As you can imagine this started a series of emails with gradually escalating anxiety as no one had any idea where the cigar box and sales records had gotten to. After none of the innocent suggestions solved the mystery, dark thoughts started creeping into our collective consciousness.

Did Illly take it? Was he careless at a rest stop? Did I do something I'm not remembering? Could someone at the conference have ripped us off while Illly went to the parking lot (suddenly more thinkable following the missing cushion)? All of these thoughts were awkward and led to a sense of being violated (excepting the scenario where I had done something stupid; which was simply embarrassing).

We had never had this happen before, nor was there any solid reason to think that it had happened now—excepting that the money box was missing and had to be somewhere.

After two days of fruitless back and forth, where everyone was asking each other to rack their brains and check twice (and thrice), we were beginning to contemplate asking the event attendees to help us out in recreating what had happened. While the cash was gone, we might be able to stop payment on checks and credit card charges—about two-thirds of the total income. While this was an unsavory task, it was better than just kissing all the income goodbye.
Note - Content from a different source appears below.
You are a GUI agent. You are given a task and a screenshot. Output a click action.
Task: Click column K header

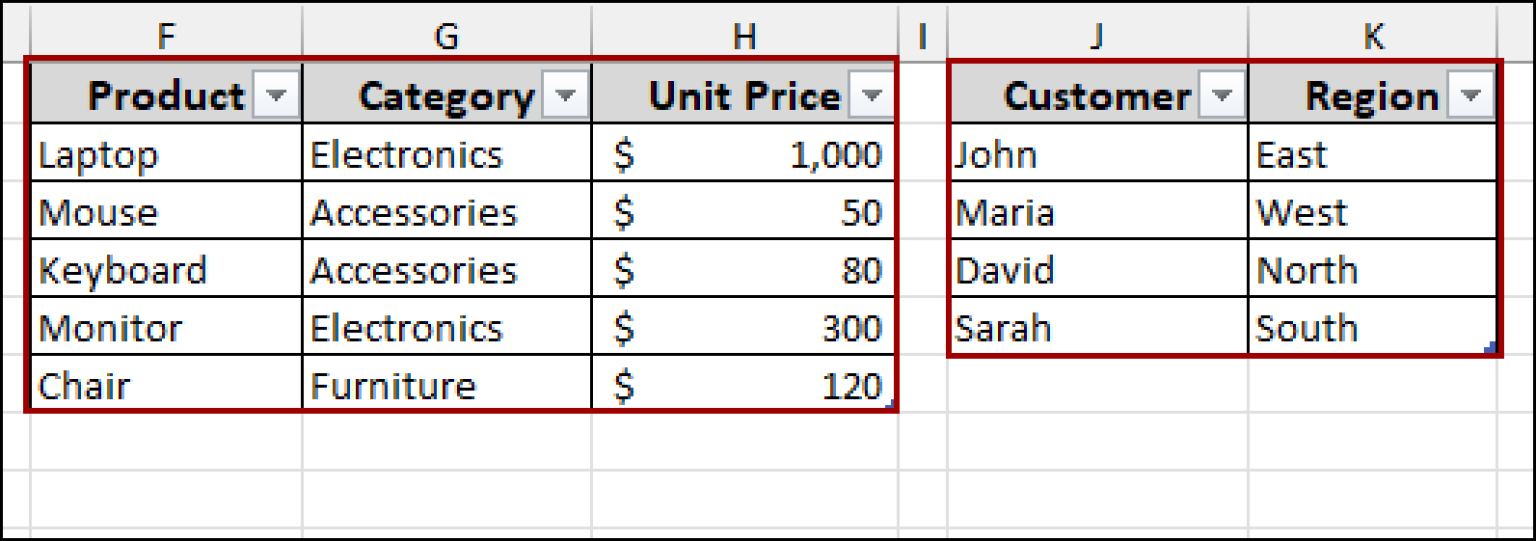tap(1373, 36)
Then the sun came out from behind the dark clouds. 

The Missing Sunshine
Three days into this misery, Kim remembered that part of what Illly brought back were some things for me, to be temporarily stored in Missouri. Perhaps the records and money box had been mixed up with those items? And that turned out to be the needed insight: the cigar box and file folder had been inadvertently covered up beneath my yoga mat. Whew! It turned out that none of those bad things had happened at all. Everyone one collectively sighed.
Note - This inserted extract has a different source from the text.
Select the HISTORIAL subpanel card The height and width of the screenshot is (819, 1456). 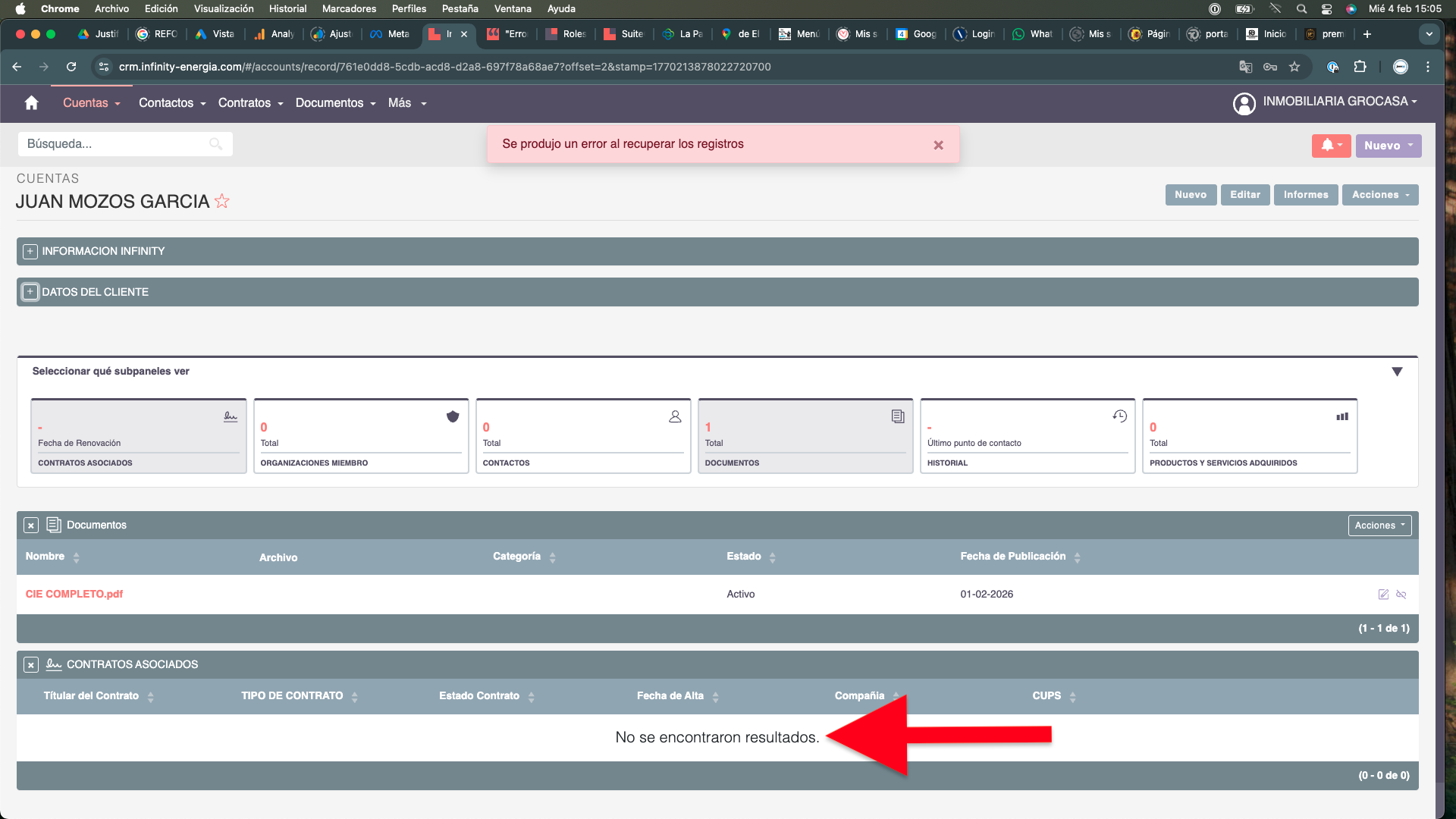(x=1027, y=437)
Part of the problem was that Illly was doing all the transporting home and he hadn't ever been through the drill of unpacking from an event. It was just so many boxes to him, and he was under some time pressure to get the car unloaded an returned to the rental company. He did his job fine, but everything didn't get placed where it could easily be sorted properly: there were books to be reshelved; unsold auction items to be stored until next year; Laird's personal stuff; Illly's video equipment, and records and money to be handed in for accounting. 

Someone once said that the veneer of civilization is only about three meals deep, and it was humbling seeing how quickly dark thoughts started surfacing when the money went missing for three days. While we were holding out hope for a happy ending, our confidence had been shaken. I think Kim summarized it well when she wrote, after the money had been found, "We can all regain our faith in humanity again :) … maybe."
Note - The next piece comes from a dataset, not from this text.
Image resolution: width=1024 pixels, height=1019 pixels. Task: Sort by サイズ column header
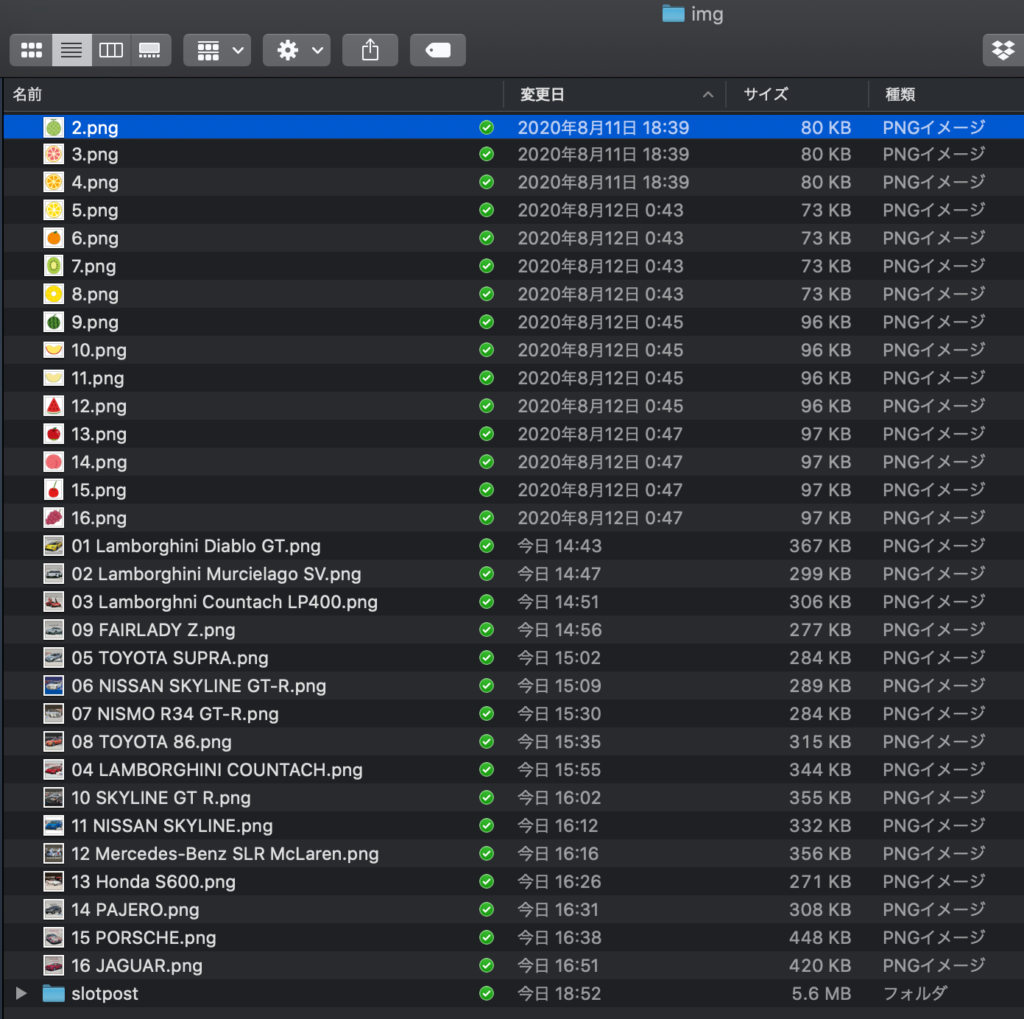pyautogui.click(x=766, y=95)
Now if I could only get reunited with my cushion, I'd be able to put this unpleasantness behind me entirely.

1 comment:

Anonymous said...

Glad you got your money and receipts back and that nothing untoward had happened. A lot of people have a very formal protocol around money - something I learned quickly when working as a cashier. Usually, it involves making it extra-clear to all concerned when money is changing hands, exactly what is being exchanged and then putting the money away/out of sight as quickly as possible.

Oddly, there's been some experiments that cash money left out is less likely to be stolen or "borrowed" than other things. Dan Ariely described one involved leaving cans of Coke in a dorm refrigerator along with dollar bills on a plate. The Cokes all disappeared - the dollar bills stayed right were they were left. Most people seem to "respect" money they isn't their own.